= Principle of univariance =

Concept in the study of perception

The principle of univariance states that a single class of photoreceptors cannot unambiguously determine either the wavelength or intensity of incident light. A single photoreceptor produces a one-dimensional response: it either fires more or less. It will respond identically to changes in either property, and further comparison between photoreceptor types with distinct spectral sensitivities is required to resolve that basic ambiguity. As originally described by W. A. H. Rushton, "The output of a receptor depends upon its quantum catch, but not upon what quanta are caught." The principle of univariance is frequently cited in discussions of color vision because the capacity to discriminate wavelengths from each other requires a comparison between multiple types of photoreceptors. The principle of univariance also makes the comparison between multiple classes of photoreceptors a necessary, but not sufficient, condition to separately encode either intensity as brightness or wavelength as color.

The principle of univariance can be seen in situations where a stimulus can vary in two dimensions, but a cell's response can vary in one. For example, a colored light may vary in both wavelength and in luminance. However, the brain's cells can only vary in the rate at which action potentials are fired. Therefore, a cell tuned to red light may respond the same to a dim red light as to a bright yellow light. To avoid this, the response of multiple cells is compared.

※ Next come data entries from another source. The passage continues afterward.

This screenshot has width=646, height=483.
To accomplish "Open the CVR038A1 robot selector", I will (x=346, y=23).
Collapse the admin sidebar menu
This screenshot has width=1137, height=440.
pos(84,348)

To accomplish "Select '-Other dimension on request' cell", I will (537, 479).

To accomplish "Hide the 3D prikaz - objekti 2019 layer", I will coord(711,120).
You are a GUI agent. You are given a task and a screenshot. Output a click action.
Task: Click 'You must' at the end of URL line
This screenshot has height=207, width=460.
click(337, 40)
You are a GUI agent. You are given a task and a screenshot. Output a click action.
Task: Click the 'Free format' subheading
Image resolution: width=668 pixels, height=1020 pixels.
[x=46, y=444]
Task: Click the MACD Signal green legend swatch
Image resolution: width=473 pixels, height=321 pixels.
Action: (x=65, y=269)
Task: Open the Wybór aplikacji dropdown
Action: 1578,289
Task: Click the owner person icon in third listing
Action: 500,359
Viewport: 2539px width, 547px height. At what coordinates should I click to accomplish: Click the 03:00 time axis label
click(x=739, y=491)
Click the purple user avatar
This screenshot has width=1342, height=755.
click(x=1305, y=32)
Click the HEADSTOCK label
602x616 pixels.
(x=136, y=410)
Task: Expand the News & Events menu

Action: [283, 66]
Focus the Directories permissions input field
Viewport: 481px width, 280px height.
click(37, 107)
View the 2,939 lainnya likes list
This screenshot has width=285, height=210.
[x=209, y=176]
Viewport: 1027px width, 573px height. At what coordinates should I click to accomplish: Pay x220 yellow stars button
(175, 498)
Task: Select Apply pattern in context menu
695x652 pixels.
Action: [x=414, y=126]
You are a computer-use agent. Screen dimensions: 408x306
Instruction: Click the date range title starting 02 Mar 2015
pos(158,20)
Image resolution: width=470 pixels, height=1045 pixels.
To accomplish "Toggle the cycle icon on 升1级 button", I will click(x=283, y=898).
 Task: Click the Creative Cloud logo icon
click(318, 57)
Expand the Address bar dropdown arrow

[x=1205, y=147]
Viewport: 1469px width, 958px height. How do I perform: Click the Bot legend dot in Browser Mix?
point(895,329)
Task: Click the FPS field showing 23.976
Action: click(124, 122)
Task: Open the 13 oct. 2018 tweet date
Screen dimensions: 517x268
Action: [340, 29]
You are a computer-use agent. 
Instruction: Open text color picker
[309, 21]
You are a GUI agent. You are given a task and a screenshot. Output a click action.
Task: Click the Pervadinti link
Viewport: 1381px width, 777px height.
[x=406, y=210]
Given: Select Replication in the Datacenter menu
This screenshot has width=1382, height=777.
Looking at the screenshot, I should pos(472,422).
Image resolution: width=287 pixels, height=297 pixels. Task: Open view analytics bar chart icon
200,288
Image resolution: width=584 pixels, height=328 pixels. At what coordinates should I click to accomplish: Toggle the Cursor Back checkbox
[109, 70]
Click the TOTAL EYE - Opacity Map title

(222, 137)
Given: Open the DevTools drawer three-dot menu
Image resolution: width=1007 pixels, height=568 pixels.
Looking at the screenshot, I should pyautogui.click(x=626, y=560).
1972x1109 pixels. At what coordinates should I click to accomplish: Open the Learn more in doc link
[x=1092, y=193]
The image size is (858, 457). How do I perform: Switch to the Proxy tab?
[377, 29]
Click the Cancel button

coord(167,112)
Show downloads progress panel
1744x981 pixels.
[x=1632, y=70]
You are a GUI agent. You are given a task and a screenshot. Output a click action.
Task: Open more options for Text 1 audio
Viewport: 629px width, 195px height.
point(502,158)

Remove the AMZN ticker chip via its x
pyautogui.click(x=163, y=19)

== Color vision deficiencies ==

=== Human dichromacy ===

Those with red-green color blindness (either protanopia or deuteranopia) still possess two distinct classes of photoreceptors with different spectral sensitivities. Both groups will possess fully functioning S-cones, deuteranopia leaves the L- cones unaffected, and protanopia leaves the M- cones unaffected. In such cases, one cone is missing, but the blue-yellow chromatic ganglion cells still compare the signals of the S-cones to whichever cone remains. While deuteranopia and protanopia both limit color discrimination, the basic ambiguity produced by the principle of univariance is still resolved, and individuals with such conditions can functionally discriminate many (though not all) wavelengths, and encode intensity and wavelength as distinct properties of light.

=== Blue-cone monochromacy ===

In blue-chrome monochromacy, individuals lack both L-cones and M-cones. Only S-cones remain and rods. In this case, the principle of univariance causes significant problems. Without the capacity to compare the outputs of two different classes of photoreceptors, wavelength and intensity remain conflated, resulting in a variety of functional deficits. However, in mesopic conditions, where light levels are high enough to be detected by cones and low enough to be detected by rods, there is limited evidence that signals between those two classes of photoreceptors are compared, resulting in limited colour discrimination. This is sometimes called conditional dichromacy.

=== Rod monochromacy ===

In rod monochromacy, an individual possesses only rod photoreceptors, and no cone photoreceptors. This means that even conditional dichromacy is impossible, and all photoreceptor signals necessarily conflate intensity and wavelength.